We're heading back to the moon in 2013 (well, a robot is, anyway)

Contributed by
Dec 14, 2012

Those multimillion-dollar prizes offered by the X-Prize Foundation to generate interest in scientific research certainly seem to be working. Not only have they gotten US interested—but they may get us back to the moon. And by us, we mean—a robot!

One of the several X-Prizes, the Google Lunar X-Prize, is currently underway, and 21 teams are competing to see which one can land a rover on the surface of the moon, drive it a third of a mile and transmit HD images back to Earth. Now one team, Astrobiotic Technology Inc., has a significant advantage.

Astrobiotic can obviously build a rover, but that's only half the fun: Contestants actually have to transport their rover to the moon, not an easy task, considering the space shuttle is about to retire and Energia, the private company that offers flights to the International Space Station (at a cost of more than $20 million a ticket), is unavailable until 2013.

However, a previous X-Prize, the Ansari X-Prize to develop a reusable manned spacecraft, spurred an interest in private (rather than government-based) spaceflight that is beginning to be realized. And now Virgin Galactic/Scaled Composites, Orbital Sciences, Boeing and SpaceX have passenger- and payload-carrying spacecraft in the works.

Now SpaceX has offered a bargain rate to all of the participants of the Lunar X-Prize, and Astrobiotic is the first to snap it up ... which makes it first out of the gate.
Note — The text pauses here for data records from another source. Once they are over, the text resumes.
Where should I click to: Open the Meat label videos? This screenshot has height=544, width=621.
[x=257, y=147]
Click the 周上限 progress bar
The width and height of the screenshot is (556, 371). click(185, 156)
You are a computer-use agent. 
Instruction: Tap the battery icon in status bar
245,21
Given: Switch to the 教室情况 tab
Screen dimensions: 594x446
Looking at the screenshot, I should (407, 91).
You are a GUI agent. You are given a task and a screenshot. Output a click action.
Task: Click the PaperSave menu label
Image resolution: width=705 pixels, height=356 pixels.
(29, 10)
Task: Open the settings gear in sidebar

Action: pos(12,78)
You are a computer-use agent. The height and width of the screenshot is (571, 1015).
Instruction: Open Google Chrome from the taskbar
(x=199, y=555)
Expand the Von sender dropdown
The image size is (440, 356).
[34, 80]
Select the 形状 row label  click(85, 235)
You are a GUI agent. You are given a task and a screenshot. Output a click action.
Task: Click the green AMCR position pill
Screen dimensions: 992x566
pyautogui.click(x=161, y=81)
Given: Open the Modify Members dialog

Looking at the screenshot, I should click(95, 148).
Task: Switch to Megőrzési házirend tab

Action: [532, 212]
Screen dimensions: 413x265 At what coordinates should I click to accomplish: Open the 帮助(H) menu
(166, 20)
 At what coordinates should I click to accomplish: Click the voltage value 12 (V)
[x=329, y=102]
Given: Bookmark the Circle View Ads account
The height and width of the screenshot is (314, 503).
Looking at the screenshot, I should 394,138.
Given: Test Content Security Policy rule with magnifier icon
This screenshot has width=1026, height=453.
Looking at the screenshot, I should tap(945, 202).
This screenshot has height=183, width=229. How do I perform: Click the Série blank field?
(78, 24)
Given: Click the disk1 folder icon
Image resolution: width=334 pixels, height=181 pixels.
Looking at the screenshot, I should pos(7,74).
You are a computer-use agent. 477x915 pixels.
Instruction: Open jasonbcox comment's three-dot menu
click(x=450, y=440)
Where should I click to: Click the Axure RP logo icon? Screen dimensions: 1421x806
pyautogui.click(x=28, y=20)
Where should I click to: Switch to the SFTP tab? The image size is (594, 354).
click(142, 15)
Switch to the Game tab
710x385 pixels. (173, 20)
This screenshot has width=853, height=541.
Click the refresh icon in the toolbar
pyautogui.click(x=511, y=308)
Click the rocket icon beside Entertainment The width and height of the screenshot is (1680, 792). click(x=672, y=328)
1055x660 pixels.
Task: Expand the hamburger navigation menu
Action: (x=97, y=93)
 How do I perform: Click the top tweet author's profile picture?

According to Popular Science:

Terms of the launch contract were not disclosed, but SpaceX's website says a trip on a Falcon 9 starts at $49.9 million and goes up to $56 million, depending on payload weight. The X Prize website notes that SpaceX has offered all contest participants a discount. Astrobotic is the first to secure a spot, a major advantage over the other competitors—Falcon 9s already have a crowded launch manifest. ...

The rocket won't need any modifications to reach the moon, according to Discovery News, which quotes an email from SpaceX founder Elon Musk. It is already capable of sending a payload like the Spirit and Opportunity rovers as far as Mars, he said.

Whoever wins the Google Lunar X-Prize stands to get at least $20 million and, better yet, their very own lunar rover.